Happy Nurses Week!

May 11, 2017

 

By his own admission, it took Arnold Relman, former editor of the New England Journal of Medicine, until age 90 to realize the importance of nurses in providing quality medical care. It took me until a week after starting my internship.  My first rotation was on 3 Orange, the unit for medically complex children (including many ex-preemies).  In many ways, medical school had not prepared me well for residency.  I had never ordered feeds for a healthy baby, much less one with a 27-item problem list.  My first night on call, covering the entire team, I was asked to order a refill on a medication for someone else’s patient.  I checked my sign out list and wrote (with a pen, on paper) the order; 10 minutes later, the nurse paged me to double check whether that was really what I wanted to order.  It wasn’t: I had mistakenly ordered a soundalike medication, at a dose that would have been harmful if administered.  Embarrassed, I returned to the unit to correct the order.  I made some comment about making a rookie mistake.  The nurse just smiled and said, “It won’t be the last, but don’t worry because we’re all looking out for each other.”

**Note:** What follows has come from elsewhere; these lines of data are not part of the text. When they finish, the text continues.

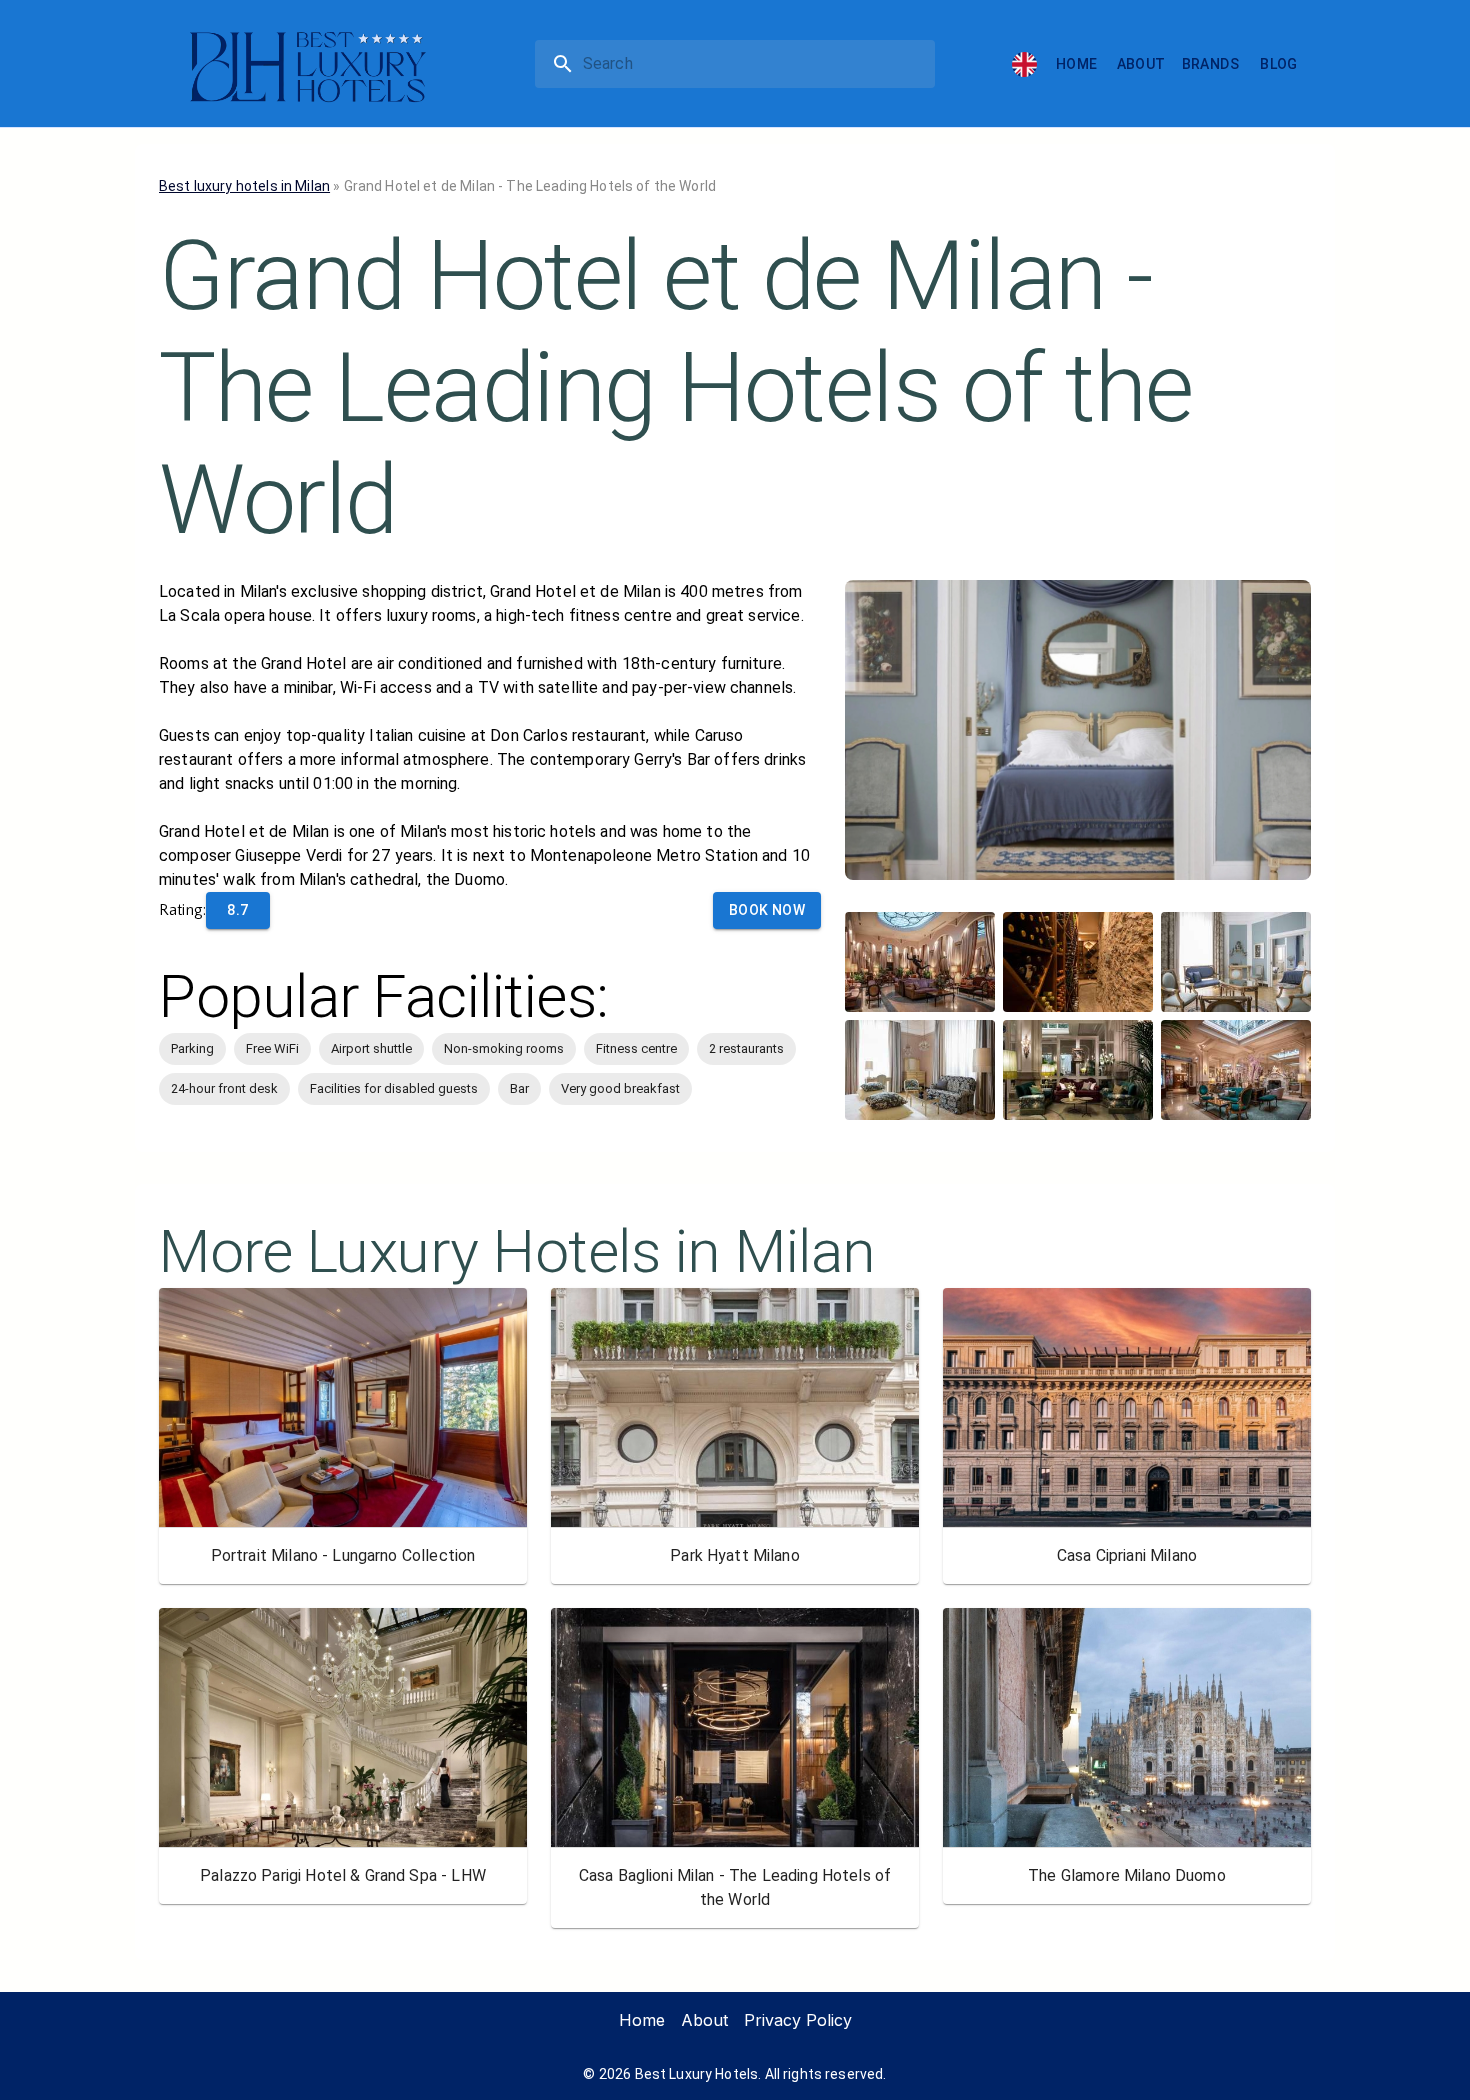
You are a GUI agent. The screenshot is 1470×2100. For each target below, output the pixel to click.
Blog (1279, 64)
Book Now (767, 910)
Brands (1210, 64)
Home (1077, 64)
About (1141, 64)
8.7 (237, 910)
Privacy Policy (798, 2020)
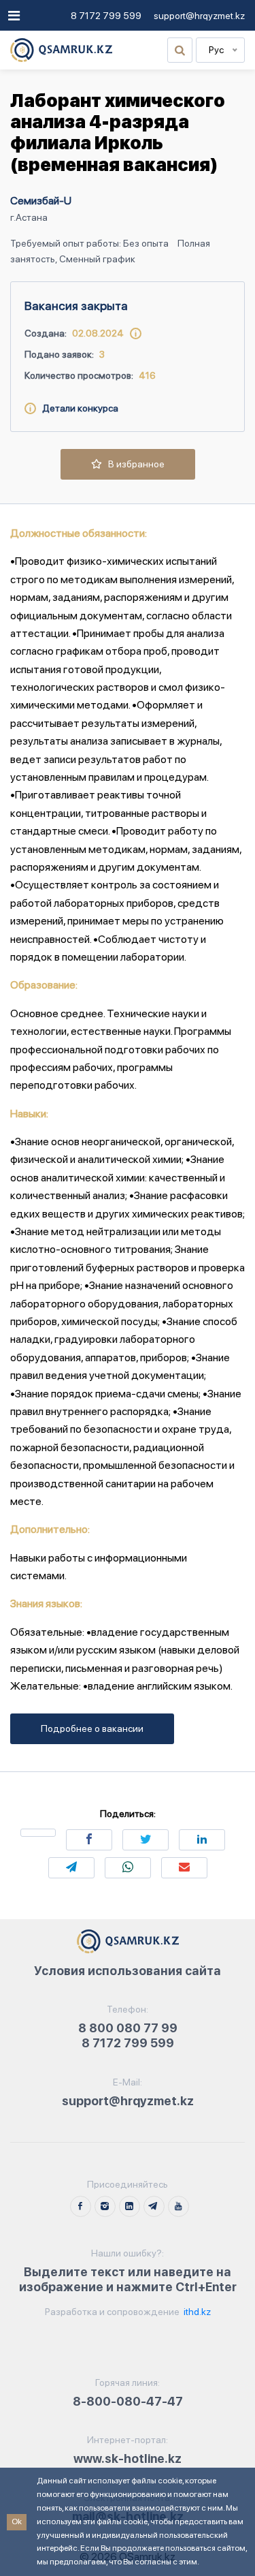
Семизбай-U (40, 200)
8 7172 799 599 (106, 15)
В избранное (133, 464)
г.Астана (29, 217)
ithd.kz (196, 2311)
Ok (17, 2521)
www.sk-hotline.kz (127, 2458)
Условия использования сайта (127, 1971)
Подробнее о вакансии (92, 1728)
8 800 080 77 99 (127, 2028)
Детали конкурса (77, 408)
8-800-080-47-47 (128, 2401)
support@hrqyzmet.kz (199, 15)
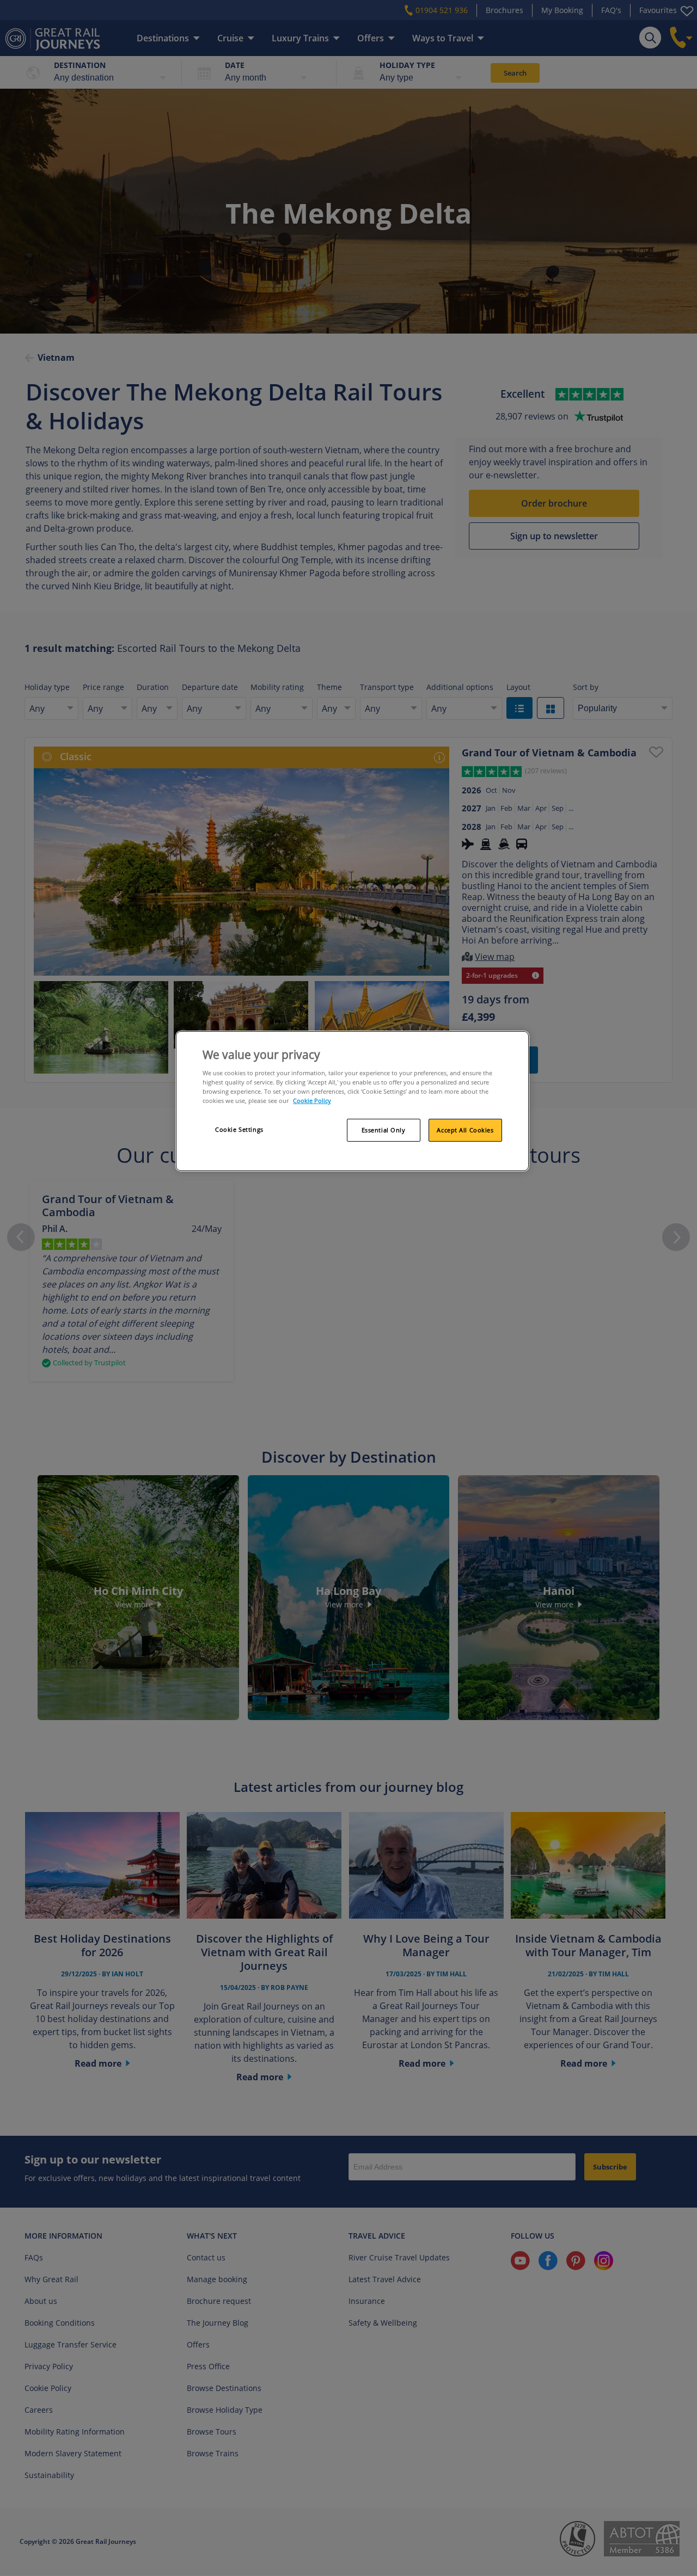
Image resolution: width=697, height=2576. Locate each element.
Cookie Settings (239, 1129)
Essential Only (384, 1130)
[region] (352, 1101)
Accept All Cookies (465, 1130)
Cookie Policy (312, 1100)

Relman, after being hospitalized for 10 weeks after a fall, wrote a column for the New York Review of Books about his experience, in which he said, “I had never before understood how much good nursing care contributes to patients’ safety and comfort, especially when they are very sick or disabled.  This is a lesson all physicians and hospital administrators should learn.  When nursing is not optimal, patient care is never good.”

Amen. Over the years, I (and my colleagues) have been bailed out by nurses on occasions too numerous to count.  Mostly not because they caught errors – though in the era before computerized order management that was certainly important.  It’s the subtle change in a child’s behavior pattern that made the nurse call me to re-evaluate a patient who was developing hepatic encephalopathy.  It’s the funny movement that the consultant dismissed, which turned out to be decorticate posturing in a post-craniotomy patient.  It’s the question about why I selected a particular test that made me think through and decide on a different one that was just as good but less traumatic for the patient.  It’s putting a teenager with perplexing symptoms in a room and commenting, “She’s acting just like the aspirin ingestions we used to see,” arriving at the correct diagnosis hours before the physicians.  It’s the insight about family dynamics that allowed me to address concerns I might never have identified on my own.  The list is long.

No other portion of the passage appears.